To be honest, Facebook redesigns always inspired negative reactions. Many oppose change, I revere it.

I heard the mainstream media quote that 800,000 people had joined a "oppose facebook changes" group, yet offhand I am aware that facebook has 175M users, that's 0.45% kicking up a fuss.

I agree with Mr Eldon, perhaps I'm too product orientated.

over 9 years ago



A lot of people are missing the point about why we hate the new design. It's because of those stupid applications. My entire home page right now is covered with notices about easter eggs being sent and fighting irish being sent. Under the old design these notices would appear once- now they appear one time for each friend that was sent one of these stupid things. Additionally, under the old design you could delete them - now you can't delete them without hiding the friend completely.

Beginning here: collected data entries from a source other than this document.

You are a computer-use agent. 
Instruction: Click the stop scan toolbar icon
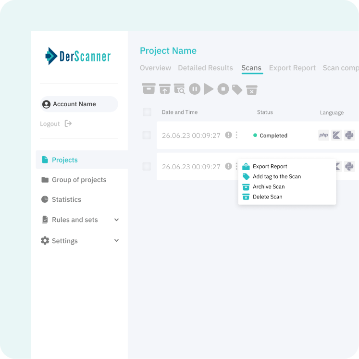[x=223, y=89]
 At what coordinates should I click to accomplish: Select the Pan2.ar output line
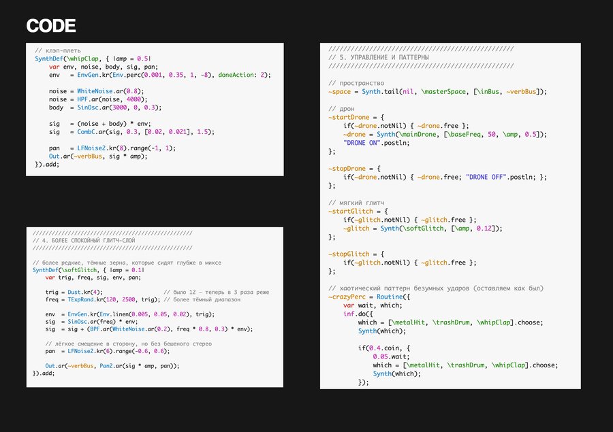112,366
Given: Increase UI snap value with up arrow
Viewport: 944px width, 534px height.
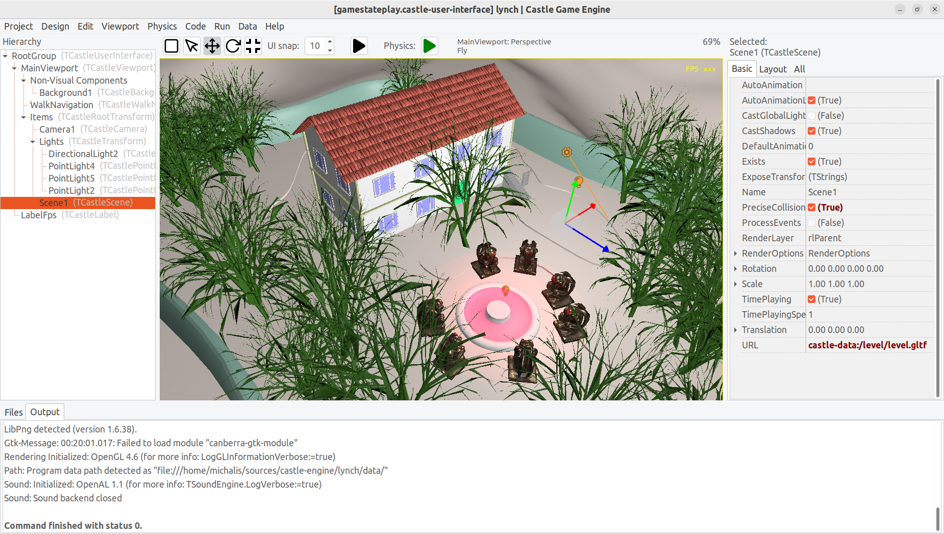Looking at the screenshot, I should (x=330, y=42).
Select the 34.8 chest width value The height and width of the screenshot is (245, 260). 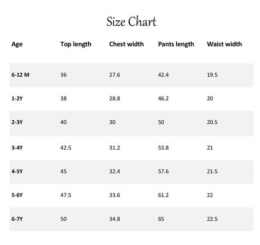114,219
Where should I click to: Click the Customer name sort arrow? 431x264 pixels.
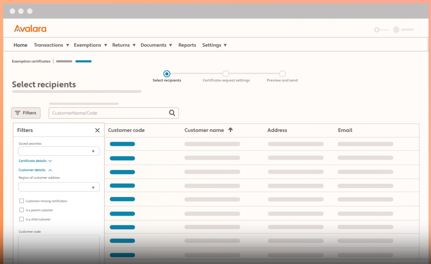[x=230, y=130]
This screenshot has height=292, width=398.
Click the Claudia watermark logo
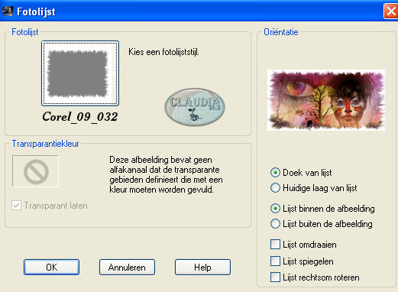click(x=195, y=107)
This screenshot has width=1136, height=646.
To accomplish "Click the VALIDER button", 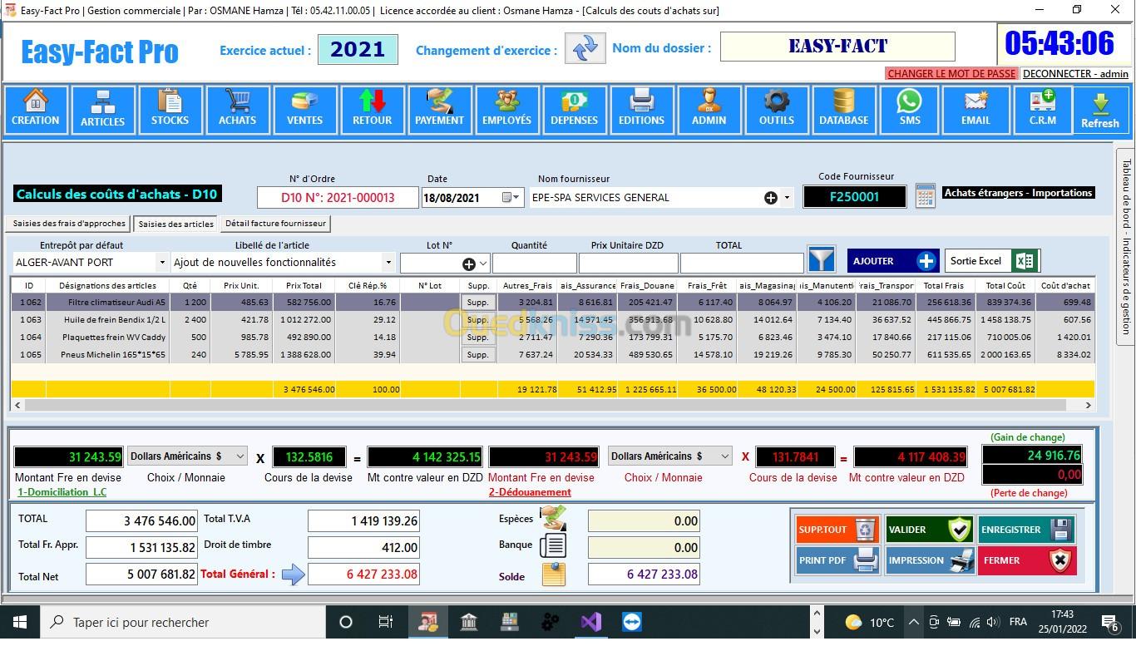I will pyautogui.click(x=927, y=530).
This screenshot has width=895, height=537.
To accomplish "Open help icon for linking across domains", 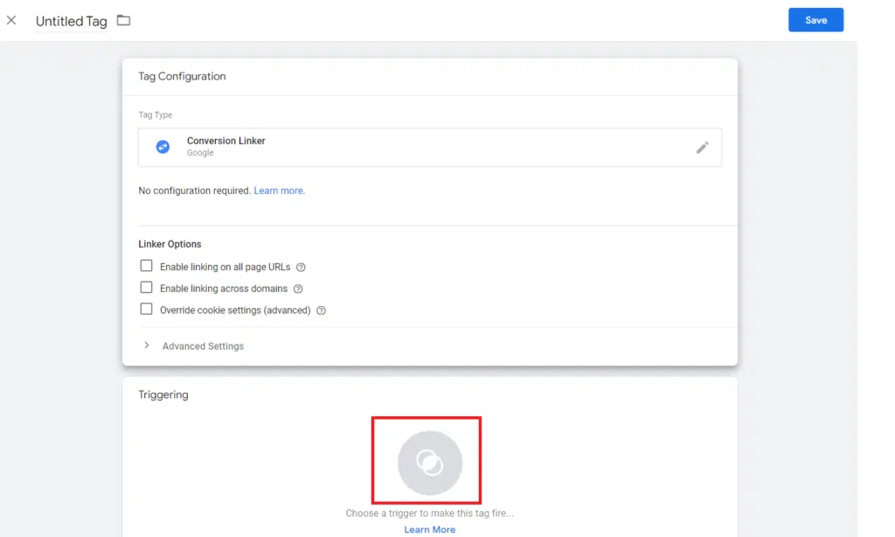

Facebook needs to fix this. They push news we actually want off the page.

over 9 years ago



Thanks for the press coverage about this issue. Your article is well written and hits all the points I would make. But still I feel the need to emphasize that this is akin to McDonalds suddenly changing its menu because Taco-Bell was gaining popularity. Now when you go to McDonalds you are presented with Tacos everywhere.. and Mark Zuckerberg smiling saying "oh its only a small number of people complaining.. they will get used to the taco bowls.. We like them ;):" But they forget why people went to McDonalds, McDonalds menu hasn't really changed in decades.. Sure they add stuff, combine menu items, but the NEVER get rid of the Big Mac, Quarter Pounder, Chicken Nuggets, etc.. because this is thier core business and the reason why they have billions of customers worldwide. They know if they changed that, people would no longer go to McD's for burgers and would instead go to Taco Bell for Tacos.. Yes it makes perfect sense.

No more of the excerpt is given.